Spirit is used in therapeutic content to convey many things. But it is especially helpful as a way to express the notion that our lives are connected from beginning to end. To use the metaphor of a river, the flow of health, healing, and wholeness cannot take place unless there is a channel in which the river flows. As the channel of our flow of development and maturity over the whole of life, spirit gives us a way to understand the unity of life. 


It is helpful to consider, for example, that long into adulthood, the memory of an early childhood experience can have a tremendous impact. That we can reach across time through memories, from feeling to thought or thought to feeling, involves the unifying spirit. It is a sense, belief, assumption, orientation, or perspective, among other things, that our lives have congruity and meaning to them. We are drawn by the power of the spirit to continue all our lives to tell the story of our lives. In the more reductive form, spirit might be described as the neurological integration of the brain’s content over time. In a less reductive form, spirit might be described as the flow of energy from which consciousness of ourselves as a life emerges and persists over time and even beyond time.


Shadow 

Acknowledge and respect the

shadow.


Developmentally, it is impossible to escape trauma. When we experience trauma, whether great or small, a self-state emerges that is dissociated from the larger community of our self-states. The pain it embodies is sealed away so that it does not enter back into the larger community of self-states that compose our greater Self. To be integrated, it is necessary to call to the shadow. Health allows us to call to dissociated self-states and gently urge them to come into awareness. For this to happen, you must respect the shadow self-states and acknowledge them patiently and without judgment. Then they can come forward on their own accord.
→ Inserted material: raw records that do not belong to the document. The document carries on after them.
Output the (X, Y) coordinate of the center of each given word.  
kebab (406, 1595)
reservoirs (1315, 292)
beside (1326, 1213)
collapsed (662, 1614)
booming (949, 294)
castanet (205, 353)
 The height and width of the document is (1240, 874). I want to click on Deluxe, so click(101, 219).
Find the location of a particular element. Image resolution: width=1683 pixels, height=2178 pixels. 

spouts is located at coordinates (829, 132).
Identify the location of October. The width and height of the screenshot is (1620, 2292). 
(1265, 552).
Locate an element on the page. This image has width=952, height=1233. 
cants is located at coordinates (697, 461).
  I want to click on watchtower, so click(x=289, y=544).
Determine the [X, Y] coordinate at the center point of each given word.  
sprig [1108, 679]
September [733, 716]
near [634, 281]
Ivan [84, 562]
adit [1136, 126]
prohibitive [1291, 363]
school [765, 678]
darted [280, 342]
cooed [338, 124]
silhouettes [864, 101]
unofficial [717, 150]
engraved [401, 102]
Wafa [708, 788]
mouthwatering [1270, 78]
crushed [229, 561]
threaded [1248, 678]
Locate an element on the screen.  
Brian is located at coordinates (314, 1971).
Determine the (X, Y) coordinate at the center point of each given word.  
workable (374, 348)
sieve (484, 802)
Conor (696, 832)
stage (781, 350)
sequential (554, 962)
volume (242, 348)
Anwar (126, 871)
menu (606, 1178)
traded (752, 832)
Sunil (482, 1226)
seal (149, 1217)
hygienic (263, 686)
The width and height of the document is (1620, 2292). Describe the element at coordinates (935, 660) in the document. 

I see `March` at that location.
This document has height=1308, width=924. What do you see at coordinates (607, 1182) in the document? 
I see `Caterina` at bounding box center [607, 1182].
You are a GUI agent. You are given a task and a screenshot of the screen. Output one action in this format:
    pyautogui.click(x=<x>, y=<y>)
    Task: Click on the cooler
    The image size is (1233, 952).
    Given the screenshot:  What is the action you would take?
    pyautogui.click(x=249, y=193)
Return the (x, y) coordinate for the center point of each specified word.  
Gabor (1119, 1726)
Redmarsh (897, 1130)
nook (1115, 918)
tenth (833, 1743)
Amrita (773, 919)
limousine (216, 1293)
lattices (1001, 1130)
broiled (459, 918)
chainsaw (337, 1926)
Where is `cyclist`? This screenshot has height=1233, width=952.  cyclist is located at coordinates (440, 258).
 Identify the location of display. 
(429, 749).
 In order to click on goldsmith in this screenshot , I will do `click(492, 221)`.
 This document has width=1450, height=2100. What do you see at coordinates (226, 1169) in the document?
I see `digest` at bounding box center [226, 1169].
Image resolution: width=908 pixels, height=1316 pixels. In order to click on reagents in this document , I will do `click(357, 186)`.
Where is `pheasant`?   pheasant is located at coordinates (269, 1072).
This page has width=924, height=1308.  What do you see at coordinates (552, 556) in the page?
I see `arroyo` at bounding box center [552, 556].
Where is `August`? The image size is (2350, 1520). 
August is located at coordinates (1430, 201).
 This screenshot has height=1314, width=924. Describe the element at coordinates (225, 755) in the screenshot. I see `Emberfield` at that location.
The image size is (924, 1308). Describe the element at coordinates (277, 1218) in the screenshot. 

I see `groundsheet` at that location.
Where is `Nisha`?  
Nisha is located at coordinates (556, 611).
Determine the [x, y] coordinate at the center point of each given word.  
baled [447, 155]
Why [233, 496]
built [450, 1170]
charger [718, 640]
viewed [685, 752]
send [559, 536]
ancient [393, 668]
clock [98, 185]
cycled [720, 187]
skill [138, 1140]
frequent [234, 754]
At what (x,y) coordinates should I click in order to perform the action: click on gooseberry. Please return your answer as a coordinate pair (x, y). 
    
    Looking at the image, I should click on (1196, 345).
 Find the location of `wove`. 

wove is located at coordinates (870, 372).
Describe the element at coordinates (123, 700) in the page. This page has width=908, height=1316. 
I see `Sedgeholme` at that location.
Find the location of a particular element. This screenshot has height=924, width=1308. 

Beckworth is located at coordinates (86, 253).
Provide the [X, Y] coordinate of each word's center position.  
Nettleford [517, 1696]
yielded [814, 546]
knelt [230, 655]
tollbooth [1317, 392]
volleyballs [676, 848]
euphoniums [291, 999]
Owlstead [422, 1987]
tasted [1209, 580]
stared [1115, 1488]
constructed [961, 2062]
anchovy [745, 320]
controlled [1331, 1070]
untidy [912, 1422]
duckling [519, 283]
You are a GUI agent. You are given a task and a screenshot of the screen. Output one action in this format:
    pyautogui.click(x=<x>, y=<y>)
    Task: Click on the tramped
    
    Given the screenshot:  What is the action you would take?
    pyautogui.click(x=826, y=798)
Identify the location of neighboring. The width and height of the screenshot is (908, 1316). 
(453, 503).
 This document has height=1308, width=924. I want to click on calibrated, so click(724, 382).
No one is without a shadow. Denial of the shadow is common, however. This is understandable since most of the shadow is not within the scope of awareness. The shadow influences every moment of our lives because it evokes feelings that shape us, calling on us to respond to them without knowing we are doing so. 


Therapeutic dialogue provides a context in which the shadow can be brought into view. The reason for this is that the therapist is obligated to sustain a space in which there is no judgment and no forced programs. Rather, in the therapeutic moment, there is openness in which those who participate in the therapeutic session are open to each other in a manner that is accepting and compassionate. This state is as state of safety, one in which the brain is not provoked by fears to sustain fear or anxieties. The hormones and neurotransmitters that sustain fluidity of thought and feeling prevail, so the two models of the brain are able to enter into effortless communication for all parties in the therapy session.


The shadow will always be there, but for each moment of safety, some aspects of it are brought into the light and allowed to become integrated into the conscious mind in a manner that allows their stories to be told with comfort and understanding. Such stories can be told only because there is awareness that the shadow is within us, making it necessary, throughout life, to revisit what we have experienced and to bring it into awareness. In this way, the hidden influences are diminished, and the cycle of health, healing, and wholeness can continue to flow.